The June Bootids Meteor Shower is caused by the Earth passing through the trail of comet 7P/Pons-Winnecke, where it encounters thousands of tiny dust particles shed from the comet as its icy surface is melted (strictly sublimated) by the heat of the Sun. 7P/Pons-Winnecke visits the Inner Solar System every 6.37 years, most recently in 2015, and last came close to the Earth on 1927.

 
How the passage of the Earth through a meteor shower creates a radiant point from which they can be observed. In The Sky.

7P/Pons-Winnecke was discovered on 12 June 1819 by French astronomer Jean-Louis Pons, then based at Marseilles Observatory, and rediscovered by Friedrich August Theodor Winnecke at Pulkovo Observatory near Saint Petersburg. The designation 7P/Pons-Winnecke implies that it was the seventh comet discovered (7/ - strictly speaking people had been observing comets for thousands of years, but it was not until the mid-eighteenth century that it was realised that they were predictable objects that returned cyclically), that it is a periodic comet (P - again, most comets are periodic, but the term 'periodic comet' is reserved for those with periods of less than 200 years, since these can be reliably predicted), and that it was discovered by Pons and Winnecke.

 
7P/Pons-Winnecke immaged on 23 September 2015 from Kiev, Ukraine. The image is a single 300 second exposure, with the slightly elongate objects being stars that have moved over the course of the exposure. Alexander Baransky/Kiev Comet Station/Fachgruppe Kometen.
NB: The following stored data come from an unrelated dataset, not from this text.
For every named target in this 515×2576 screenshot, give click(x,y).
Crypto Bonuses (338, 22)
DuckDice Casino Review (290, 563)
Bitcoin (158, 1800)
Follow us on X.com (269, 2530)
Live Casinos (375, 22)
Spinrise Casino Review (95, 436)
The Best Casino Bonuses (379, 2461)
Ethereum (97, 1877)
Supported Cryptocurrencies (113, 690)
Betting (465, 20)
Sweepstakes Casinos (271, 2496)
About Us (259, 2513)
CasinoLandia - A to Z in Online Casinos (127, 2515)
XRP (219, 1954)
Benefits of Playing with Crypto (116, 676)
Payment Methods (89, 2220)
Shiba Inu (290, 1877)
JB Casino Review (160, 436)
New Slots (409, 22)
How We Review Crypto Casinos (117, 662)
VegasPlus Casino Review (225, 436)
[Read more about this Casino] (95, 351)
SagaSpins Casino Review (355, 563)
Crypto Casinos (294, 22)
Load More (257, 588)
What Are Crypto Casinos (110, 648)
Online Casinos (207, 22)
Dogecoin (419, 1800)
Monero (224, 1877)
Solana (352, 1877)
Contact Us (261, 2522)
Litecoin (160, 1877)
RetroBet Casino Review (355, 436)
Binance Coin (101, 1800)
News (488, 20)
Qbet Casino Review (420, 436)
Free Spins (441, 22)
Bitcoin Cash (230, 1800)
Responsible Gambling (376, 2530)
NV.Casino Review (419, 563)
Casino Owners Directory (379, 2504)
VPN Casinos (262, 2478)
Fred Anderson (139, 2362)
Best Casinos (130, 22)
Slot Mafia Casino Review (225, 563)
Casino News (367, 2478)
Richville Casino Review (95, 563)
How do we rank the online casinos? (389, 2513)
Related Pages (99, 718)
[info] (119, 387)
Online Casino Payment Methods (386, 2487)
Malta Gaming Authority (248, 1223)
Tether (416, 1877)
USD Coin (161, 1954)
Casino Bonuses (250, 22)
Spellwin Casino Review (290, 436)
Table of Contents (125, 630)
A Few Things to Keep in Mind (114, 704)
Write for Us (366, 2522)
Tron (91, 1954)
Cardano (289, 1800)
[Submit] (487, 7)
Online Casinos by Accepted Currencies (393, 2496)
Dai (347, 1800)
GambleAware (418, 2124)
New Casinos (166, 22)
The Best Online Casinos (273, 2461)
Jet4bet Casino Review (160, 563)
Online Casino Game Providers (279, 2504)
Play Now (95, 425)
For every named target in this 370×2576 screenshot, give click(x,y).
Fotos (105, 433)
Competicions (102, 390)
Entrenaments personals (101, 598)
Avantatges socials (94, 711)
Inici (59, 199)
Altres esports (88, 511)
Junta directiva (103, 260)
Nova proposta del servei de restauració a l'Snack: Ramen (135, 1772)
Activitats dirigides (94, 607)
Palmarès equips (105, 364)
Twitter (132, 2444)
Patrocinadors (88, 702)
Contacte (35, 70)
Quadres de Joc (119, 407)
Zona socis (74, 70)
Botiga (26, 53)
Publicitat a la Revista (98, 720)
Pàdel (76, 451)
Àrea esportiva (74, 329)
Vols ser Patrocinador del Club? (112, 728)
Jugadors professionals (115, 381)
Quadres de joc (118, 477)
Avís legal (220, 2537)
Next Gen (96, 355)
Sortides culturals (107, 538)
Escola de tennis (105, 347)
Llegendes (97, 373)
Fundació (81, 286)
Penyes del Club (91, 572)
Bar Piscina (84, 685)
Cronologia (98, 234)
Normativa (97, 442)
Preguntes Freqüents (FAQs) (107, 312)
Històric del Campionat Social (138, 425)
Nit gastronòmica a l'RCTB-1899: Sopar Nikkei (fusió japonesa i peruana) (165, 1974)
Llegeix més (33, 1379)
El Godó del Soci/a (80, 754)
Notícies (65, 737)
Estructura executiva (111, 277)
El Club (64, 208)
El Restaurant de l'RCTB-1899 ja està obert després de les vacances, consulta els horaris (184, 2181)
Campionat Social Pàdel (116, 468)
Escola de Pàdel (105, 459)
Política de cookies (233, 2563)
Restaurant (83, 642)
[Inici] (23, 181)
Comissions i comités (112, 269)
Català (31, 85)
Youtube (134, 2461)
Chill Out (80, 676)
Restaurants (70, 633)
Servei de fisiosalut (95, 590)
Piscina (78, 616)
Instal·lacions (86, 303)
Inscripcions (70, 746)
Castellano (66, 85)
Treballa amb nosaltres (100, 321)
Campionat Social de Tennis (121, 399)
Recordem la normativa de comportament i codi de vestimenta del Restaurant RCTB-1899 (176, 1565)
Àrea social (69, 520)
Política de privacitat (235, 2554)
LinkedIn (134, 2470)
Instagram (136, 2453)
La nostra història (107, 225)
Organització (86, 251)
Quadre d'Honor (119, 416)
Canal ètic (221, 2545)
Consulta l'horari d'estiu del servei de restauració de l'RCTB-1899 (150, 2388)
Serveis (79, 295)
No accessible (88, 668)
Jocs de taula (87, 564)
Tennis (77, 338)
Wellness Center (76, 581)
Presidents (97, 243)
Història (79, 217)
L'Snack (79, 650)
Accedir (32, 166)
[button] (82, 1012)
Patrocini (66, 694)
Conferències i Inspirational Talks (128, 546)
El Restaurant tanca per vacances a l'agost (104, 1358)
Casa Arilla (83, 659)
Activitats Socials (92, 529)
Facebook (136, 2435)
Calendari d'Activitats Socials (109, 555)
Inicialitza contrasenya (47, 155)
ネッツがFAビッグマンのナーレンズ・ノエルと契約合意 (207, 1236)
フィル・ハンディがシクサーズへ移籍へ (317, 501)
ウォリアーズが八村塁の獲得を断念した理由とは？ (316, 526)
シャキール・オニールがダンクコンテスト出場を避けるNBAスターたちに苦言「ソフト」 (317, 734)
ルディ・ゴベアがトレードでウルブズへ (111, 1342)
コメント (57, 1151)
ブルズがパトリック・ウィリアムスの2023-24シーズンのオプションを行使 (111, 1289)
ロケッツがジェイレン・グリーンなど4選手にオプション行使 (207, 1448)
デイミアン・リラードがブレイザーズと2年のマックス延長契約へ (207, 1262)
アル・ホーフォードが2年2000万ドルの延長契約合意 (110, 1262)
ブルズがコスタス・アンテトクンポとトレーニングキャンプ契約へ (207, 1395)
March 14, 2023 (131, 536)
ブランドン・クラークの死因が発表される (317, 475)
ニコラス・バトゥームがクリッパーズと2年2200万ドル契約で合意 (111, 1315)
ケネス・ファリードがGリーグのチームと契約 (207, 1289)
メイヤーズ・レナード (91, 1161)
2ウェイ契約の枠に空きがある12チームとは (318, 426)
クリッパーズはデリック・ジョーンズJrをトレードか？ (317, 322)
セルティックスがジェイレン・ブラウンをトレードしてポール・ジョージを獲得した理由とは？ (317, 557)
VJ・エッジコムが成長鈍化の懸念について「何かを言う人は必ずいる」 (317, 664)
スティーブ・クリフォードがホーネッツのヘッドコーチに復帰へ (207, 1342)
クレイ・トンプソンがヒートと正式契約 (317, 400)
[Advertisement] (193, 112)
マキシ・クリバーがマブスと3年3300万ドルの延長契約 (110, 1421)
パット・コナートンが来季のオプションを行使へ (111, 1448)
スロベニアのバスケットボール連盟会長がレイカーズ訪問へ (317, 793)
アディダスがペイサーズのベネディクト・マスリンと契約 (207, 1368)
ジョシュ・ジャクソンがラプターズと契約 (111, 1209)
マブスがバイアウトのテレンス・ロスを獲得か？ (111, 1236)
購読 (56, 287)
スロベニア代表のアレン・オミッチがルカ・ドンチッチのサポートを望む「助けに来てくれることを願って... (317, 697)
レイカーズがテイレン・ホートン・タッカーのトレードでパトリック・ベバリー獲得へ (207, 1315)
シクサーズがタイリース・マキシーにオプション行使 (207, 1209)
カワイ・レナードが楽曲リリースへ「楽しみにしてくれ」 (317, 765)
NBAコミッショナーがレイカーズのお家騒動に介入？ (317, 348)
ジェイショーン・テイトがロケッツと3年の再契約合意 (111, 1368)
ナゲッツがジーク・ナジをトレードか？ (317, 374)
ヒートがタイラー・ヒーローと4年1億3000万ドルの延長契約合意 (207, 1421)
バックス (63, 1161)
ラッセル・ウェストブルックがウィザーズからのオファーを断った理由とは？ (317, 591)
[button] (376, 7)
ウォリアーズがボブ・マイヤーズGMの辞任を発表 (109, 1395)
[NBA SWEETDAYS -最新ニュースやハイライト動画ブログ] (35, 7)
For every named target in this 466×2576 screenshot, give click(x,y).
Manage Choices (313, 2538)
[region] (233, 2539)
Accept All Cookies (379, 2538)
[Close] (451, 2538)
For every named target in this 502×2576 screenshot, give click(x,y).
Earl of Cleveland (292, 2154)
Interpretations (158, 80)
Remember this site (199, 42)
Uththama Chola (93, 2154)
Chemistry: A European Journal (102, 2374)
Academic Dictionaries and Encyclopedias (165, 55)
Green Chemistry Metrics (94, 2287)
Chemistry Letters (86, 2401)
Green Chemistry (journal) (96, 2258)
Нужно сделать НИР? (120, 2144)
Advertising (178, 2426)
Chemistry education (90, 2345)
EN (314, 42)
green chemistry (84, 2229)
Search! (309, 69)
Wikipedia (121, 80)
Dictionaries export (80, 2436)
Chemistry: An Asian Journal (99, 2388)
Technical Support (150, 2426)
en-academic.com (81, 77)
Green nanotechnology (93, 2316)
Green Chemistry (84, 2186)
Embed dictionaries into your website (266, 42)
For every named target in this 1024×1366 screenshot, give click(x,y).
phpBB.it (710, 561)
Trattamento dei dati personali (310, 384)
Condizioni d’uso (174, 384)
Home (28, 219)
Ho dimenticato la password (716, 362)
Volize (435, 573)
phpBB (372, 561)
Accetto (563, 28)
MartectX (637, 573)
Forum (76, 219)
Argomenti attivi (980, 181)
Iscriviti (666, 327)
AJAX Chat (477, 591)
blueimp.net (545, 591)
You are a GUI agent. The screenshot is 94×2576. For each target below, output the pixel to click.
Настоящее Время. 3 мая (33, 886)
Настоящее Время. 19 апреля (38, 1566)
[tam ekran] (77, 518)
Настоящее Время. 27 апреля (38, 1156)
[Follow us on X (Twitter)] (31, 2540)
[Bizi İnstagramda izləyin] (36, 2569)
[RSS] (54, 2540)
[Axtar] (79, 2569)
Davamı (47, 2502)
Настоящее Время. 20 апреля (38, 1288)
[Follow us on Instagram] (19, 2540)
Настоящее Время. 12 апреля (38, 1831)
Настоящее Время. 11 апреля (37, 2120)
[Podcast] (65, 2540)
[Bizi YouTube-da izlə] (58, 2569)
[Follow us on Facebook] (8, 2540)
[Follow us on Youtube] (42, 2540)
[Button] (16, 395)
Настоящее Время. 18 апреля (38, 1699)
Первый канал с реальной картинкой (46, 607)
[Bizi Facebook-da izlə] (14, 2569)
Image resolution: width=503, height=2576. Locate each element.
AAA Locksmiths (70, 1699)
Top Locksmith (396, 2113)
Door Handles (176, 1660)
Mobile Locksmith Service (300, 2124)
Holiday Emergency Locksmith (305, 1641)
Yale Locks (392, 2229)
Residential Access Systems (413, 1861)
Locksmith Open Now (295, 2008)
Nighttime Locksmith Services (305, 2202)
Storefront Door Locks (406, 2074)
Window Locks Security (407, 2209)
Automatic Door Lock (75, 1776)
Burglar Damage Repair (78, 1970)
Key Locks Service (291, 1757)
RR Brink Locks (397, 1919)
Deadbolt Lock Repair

Comet 7P/Pons-Winnecke currently completes one orbit every 2326 days (6.37 years) on an eccentric orbit tilted at 22.3° to the plane of the Solar System, that takes it from 1.26 AU from the Sun (126% of the average distance at which the Earth orbits the Sun) to 5.61 AU from the Sun (5.61 times as far from the Sun as the Earth, and slightly outside the orbit of Jupiter). As a comet with a period of less than 20 years with an orbit angled at less than 30° to the plane of the Solar System, 7P/Pons-Winnecke is considered to be a Jupiter Family Comet.
 
The orbit and current position of 7P/Pons-Winnecke. JPL Small Body Database.
 
This orbit means that 7P/Pons-Winnecke occasionally comes close to the Earth, with the last close approach having happened on 12 June 2021 (i.e. 14 days ago), when it reached a distance of 0.44 AU from the Earth (44% of the distance between the Earth and the Sun, or 66 107 000 km). The comet will next come close to us in July 2045, when it will reach a distance of 0.21 AU from the Earth.